Mt 18,12-14 - Martedì della II Settimana di Avvento

A volte pensiamo che la fede sia una scalata verso Dio. Ci sforziamo, ci confrontiamo, ci giudichiamo. Ma il Vangelo di oggi ci ricorda una verità capovolta: non siamo noi a cercare Dio. È Lui che cerca noi. La parabola della pecora smarrita non celebra l’eroismo di chi resta nel gregge, ma la follia d’amore di un Pastore che lascia i novantanove per inseguire l’unico che manca. E questa è forse la notizia più liberante della nostra vita: agli occhi di Dio non siamo mai “uno dei tanti”.

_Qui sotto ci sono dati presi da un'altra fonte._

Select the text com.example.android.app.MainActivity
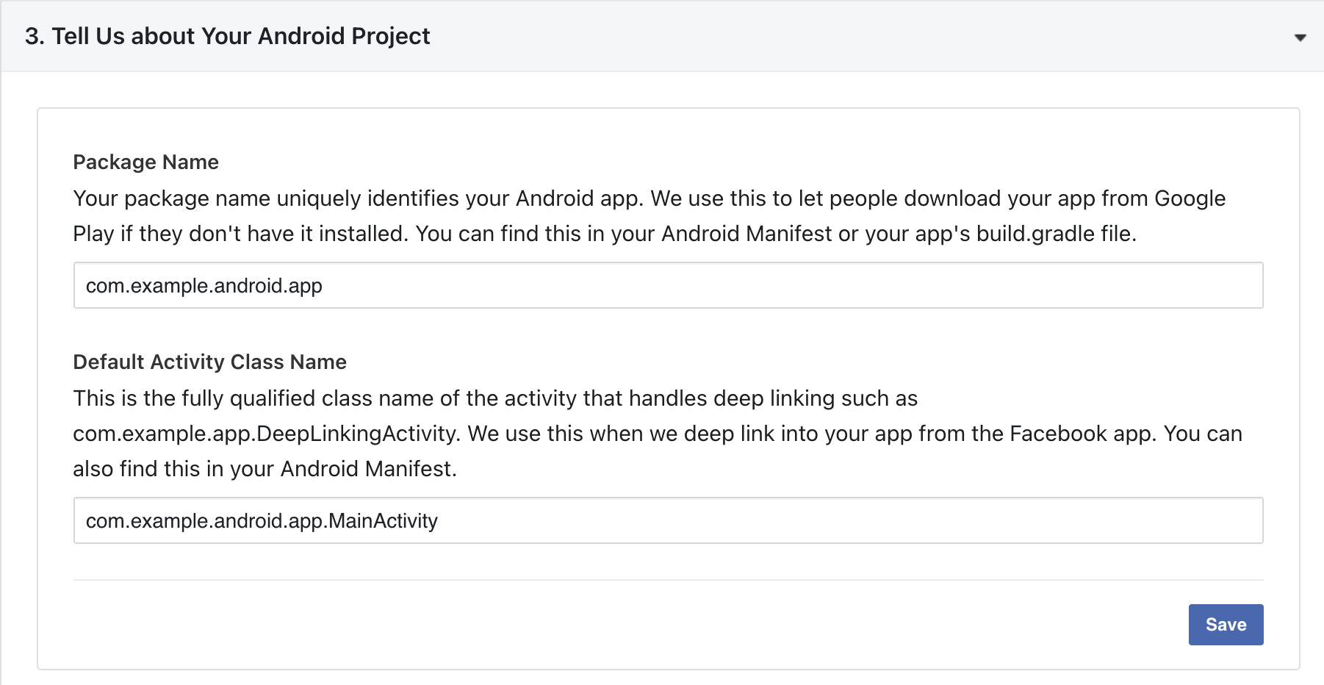1324x685 pixels. pyautogui.click(x=261, y=520)
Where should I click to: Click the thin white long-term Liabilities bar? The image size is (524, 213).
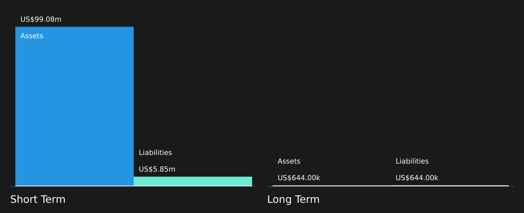(x=450, y=186)
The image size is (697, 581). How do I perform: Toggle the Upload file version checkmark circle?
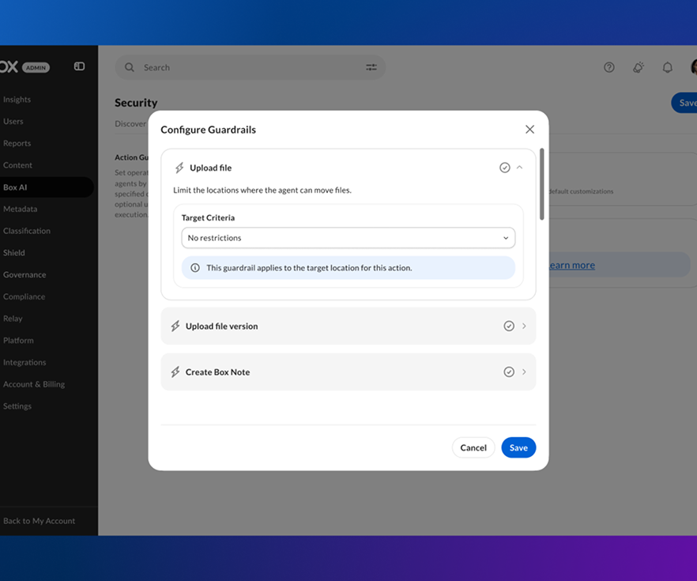point(509,326)
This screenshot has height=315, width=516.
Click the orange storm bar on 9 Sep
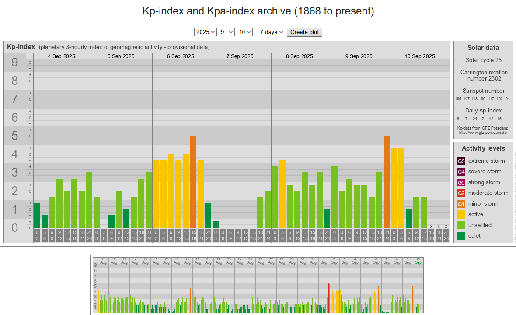[x=387, y=182]
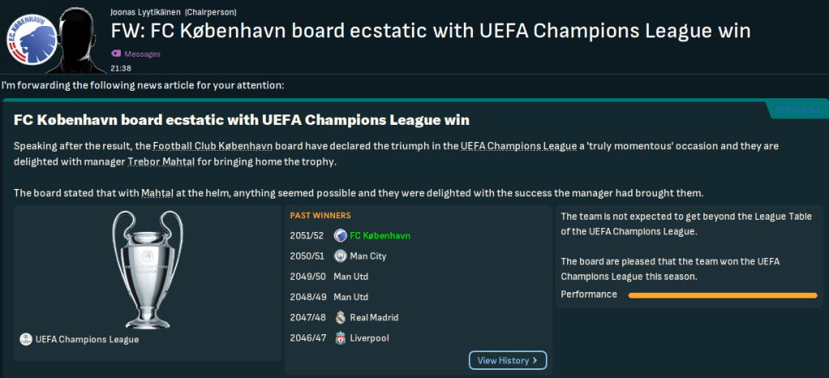Click the Real Madrid badge icon
The image size is (829, 378).
[x=340, y=317]
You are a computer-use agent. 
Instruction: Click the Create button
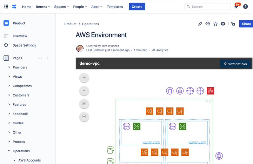tap(137, 7)
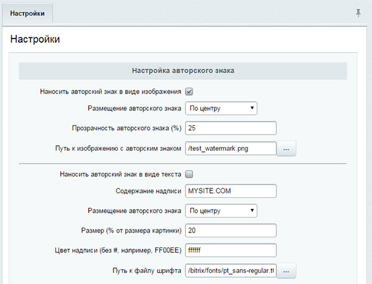The image size is (372, 284).
Task: Open file browser for watermark image path
Action: [x=286, y=149]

Siamo l’unico. Il problema è che spesso non ci crediamo. Quando ci smarriamo, in una scelta sbagliata, in un fallimento, in un peccato che ci pesa ancora addosso, pensiamo di aver perso il diritto di essere cercati. Ma Gesù dice il contrario: proprio là dove ci siamo persi, Lui comincia a camminare più veloce. Non viene con il rimprovero, ma con la gioia. Non con il giudizio, ma con la responsabilità di un amore che non sa arrendersi.

Il Pastore non torna indietro fino a quando non ci ritrova. E questo dovrebbe guarire la nostra paura più profonda: quella di non valere abbastanza. La pecora smarrita non fa nulla. Non torna indietro con le sue forze. È trovata. È sollevata sulle spalle. È riportata a casa. A volte la vera conversione non è fare grandi passi, ma lasciarsi prendere.

Lasciare che Dio ci ami proprio nel punto che ci imbarazza di più. Cristo non ama chi è perfetto, ama chi è perduto. Forse è per questo che la parabola finisce con un’esplosione di gioia: “Si rallegrerà per quella più che per le novantanove”. Non perché le altre non contino, ma perché ogni ritorno è un miracolo.